Aim of the task -
Output each of the entries exactly, skipping every picture they contain.

Records for this exercise -
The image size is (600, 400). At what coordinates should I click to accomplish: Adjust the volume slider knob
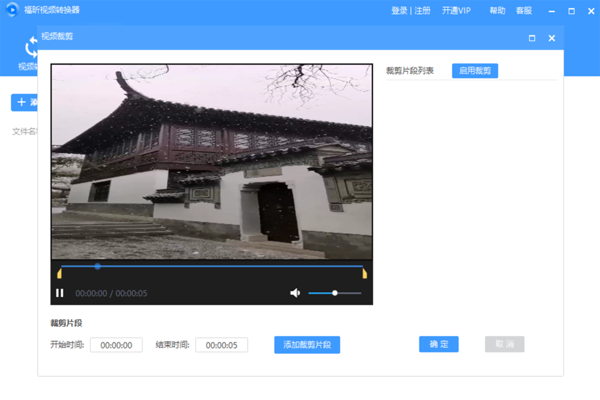(x=334, y=293)
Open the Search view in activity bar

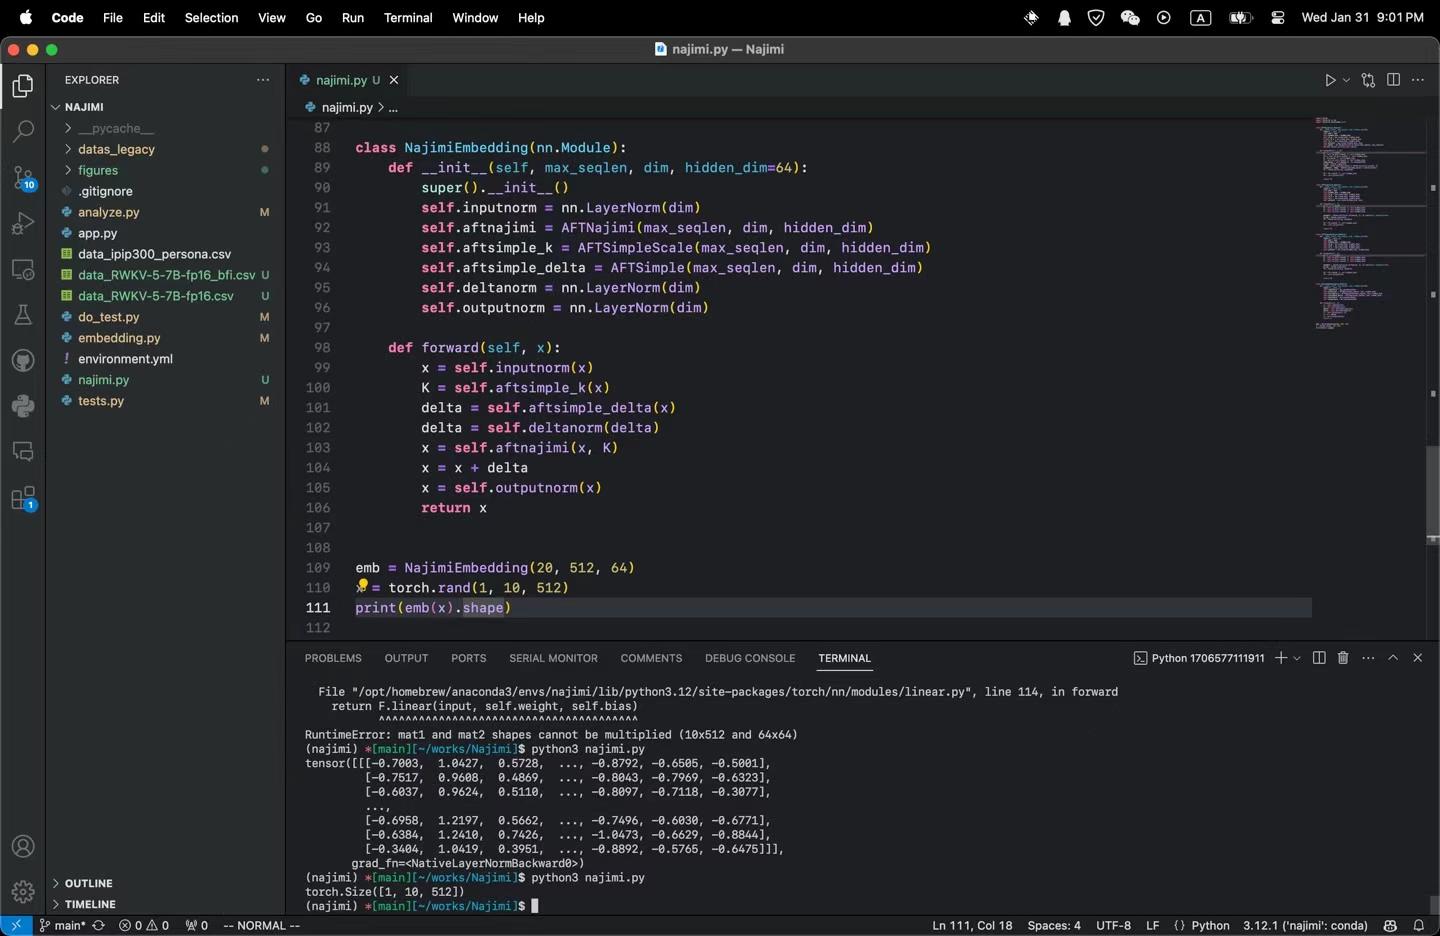click(23, 131)
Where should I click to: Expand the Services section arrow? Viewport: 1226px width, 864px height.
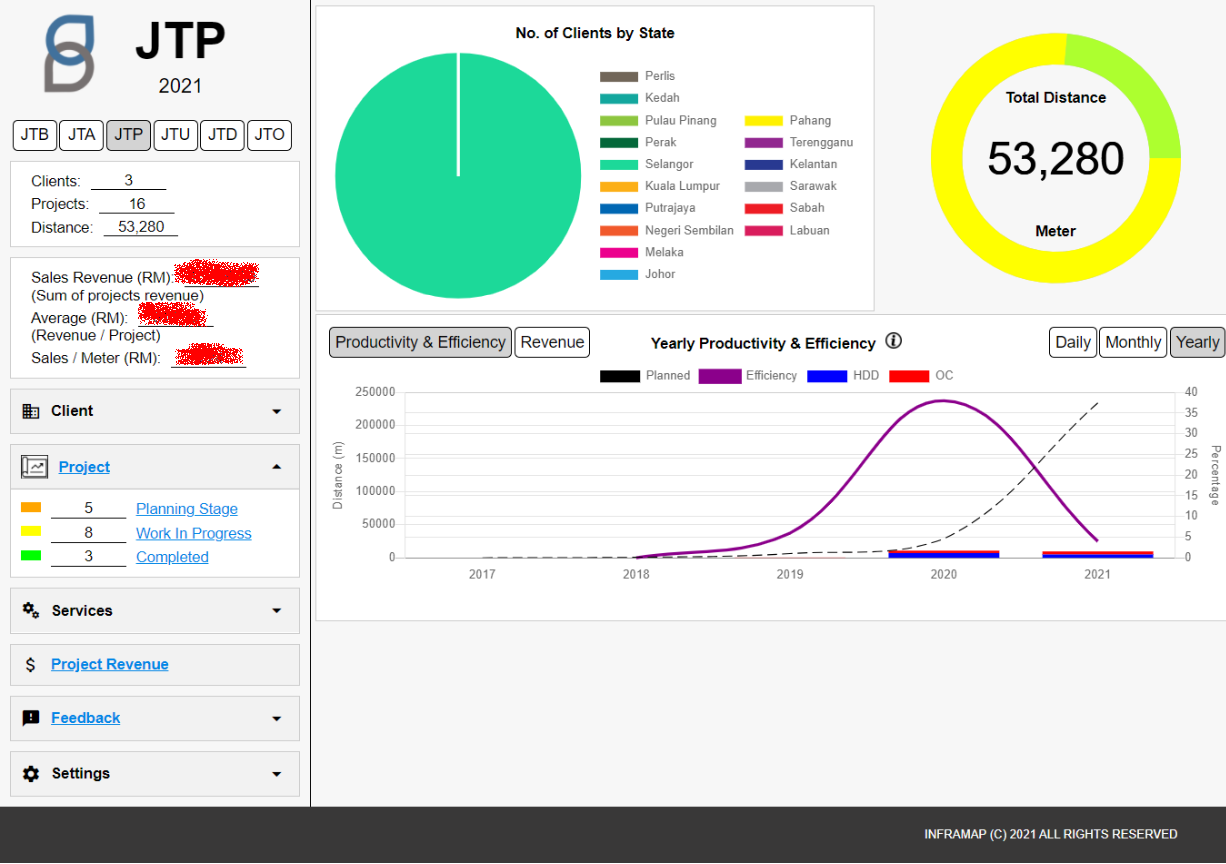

Reply to the task -
The image size is (600, 400). At what coordinates should I click to accomplish: Adjust the volume slider knob
(x=334, y=293)
Open the Search view in activity bar

click(23, 131)
Where should I click to: Expand the Services section arrow? Viewport: 1226px width, 864px height.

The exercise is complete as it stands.